と言っても、数えたら1年しか空いていなかったけど、ずいぶん久しぶりの感覚でした。



キャストさんたちの全身全霊の"祈り"が伝わってきて、本当に素晴らしかったです。
知っていても、何度も涙しました。
この作品を届け続けることの大切さと重さを改めて感じました。


実はわたしも3年前に「ちよ」として出演させていただいていたこの作品。
ですが、本当に右も左もわからないまま、とにかく必死だったあの頃。
「ひめゆり」という作品を伝える覚悟はまだまだ甘かったように思います。



少し大人になって、今回外から観ることで得た気づきもありました。
例えば、ちよは出ていないですが"夢を見ましょう"の前に、今まで「死ね」と教えてきたはずの先生に「生きろ」と言われて学徒達が泣いてしまうシーン。
当時、何故ここで学徒達は泣いてしまうのか?と出演するメンバーが問いかけられているのを側で聞きながら、わたしはちゃんと答えを出せていないままでした。

でも久しぶりのひめゆりを観ながら、夢見の前のシーンと、とある映画のシーンがリンクする瞬間があったのです。
それは映画『この世界の片隅に』の中で、主人公のすずさんが玉音放送を聞いた後にひとりで大号泣するシーン。

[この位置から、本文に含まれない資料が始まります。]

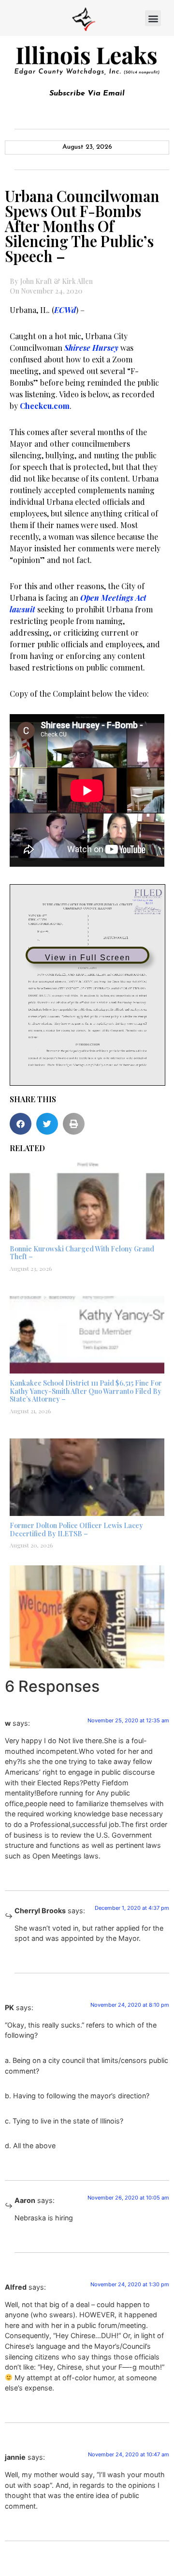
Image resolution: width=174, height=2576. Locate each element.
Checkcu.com (45, 406)
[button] (153, 18)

映画を観たときもとても印象的だったのですが、学徒達とすずさんは同じなんじゃ…!と3年越しに自分の中で答えが出ました。
(あくまでわたしの考えですが…!)



もしまたいつかこの作品にご縁があれば、以前とは違った感覚と想いで、取り組むことができるのかな、なんてことを考えてもみたりして。
ただ本当に演じる側も観る側も大変な作品。
一度でも関われたことを、誇りに思います。
「ちよ」と「ひめゆり」は、やはりわたしにとって大切な役と作品です。


「ひめゆり」を毎年上演し続けることに、真摯に向き合っていらっしゃるすべての皆様に敬意を表して。